BEGIN
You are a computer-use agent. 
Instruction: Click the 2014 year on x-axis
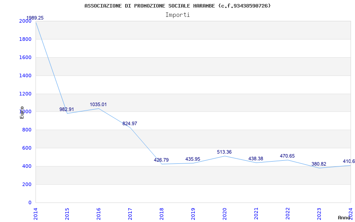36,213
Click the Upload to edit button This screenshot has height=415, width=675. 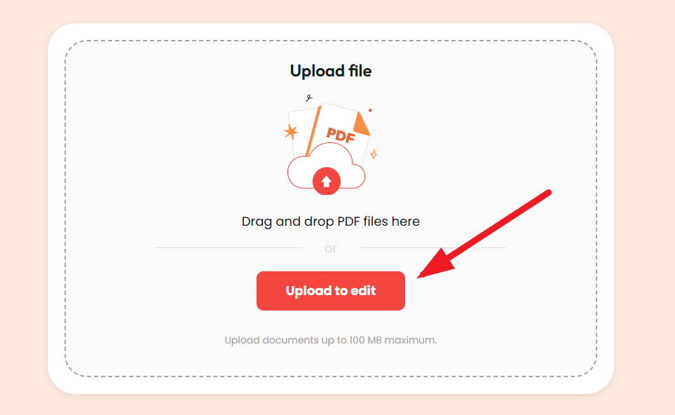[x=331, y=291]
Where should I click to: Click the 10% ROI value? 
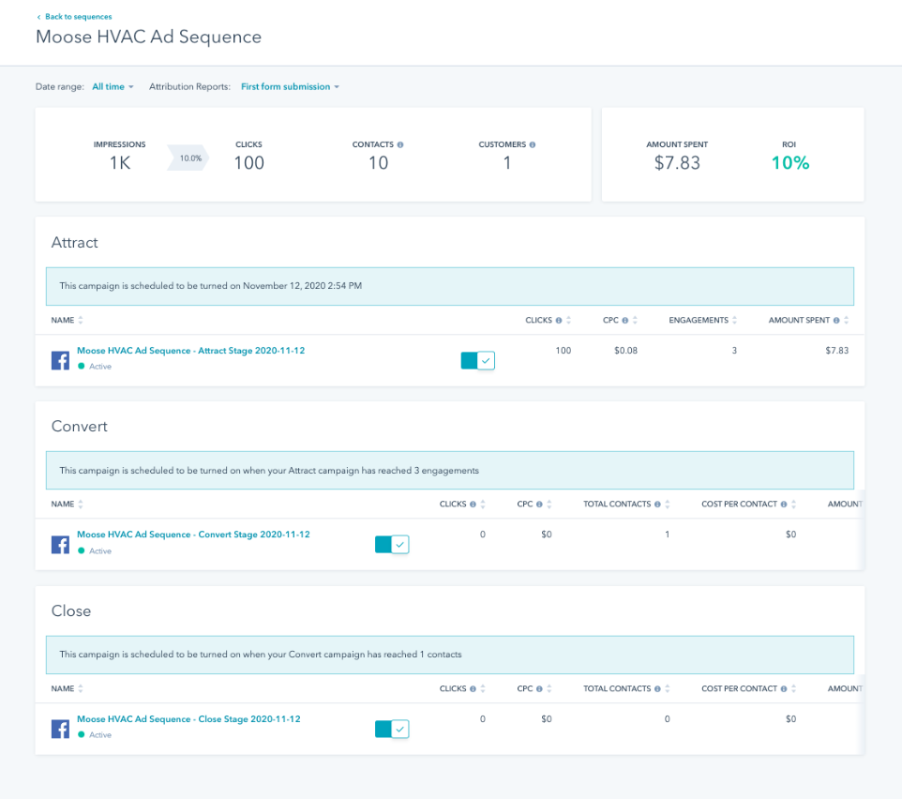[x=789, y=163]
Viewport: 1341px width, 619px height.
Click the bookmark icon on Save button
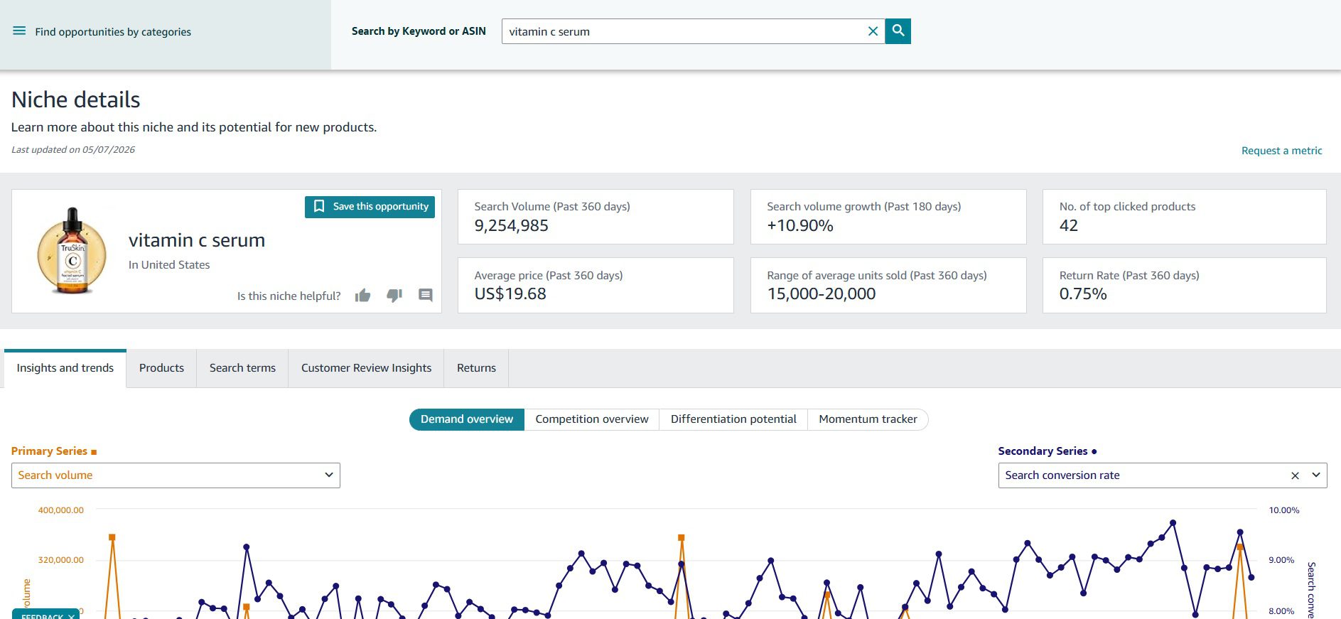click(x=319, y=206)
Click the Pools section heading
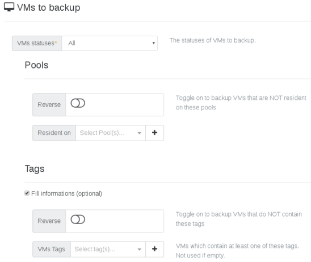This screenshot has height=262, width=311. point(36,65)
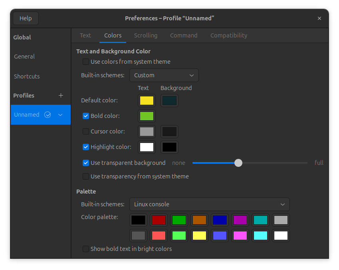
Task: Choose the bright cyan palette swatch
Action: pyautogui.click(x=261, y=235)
END
• [Aim of the exercise]: Write out exactly, and only, the lines running from the line with "Where should I" to the last line above, both included, with all pictures omitted.

• [Reply to the task]:
Where should I click to: Click the 10% ROI value? 
[x=789, y=163]
Viewport: 1341px width, 619px height.
Click the bookmark icon on Save button
click(x=319, y=206)
Click the Pools section heading
This screenshot has height=262, width=311. point(36,65)
Task: Choose the bright cyan palette swatch
Action: pyautogui.click(x=261, y=235)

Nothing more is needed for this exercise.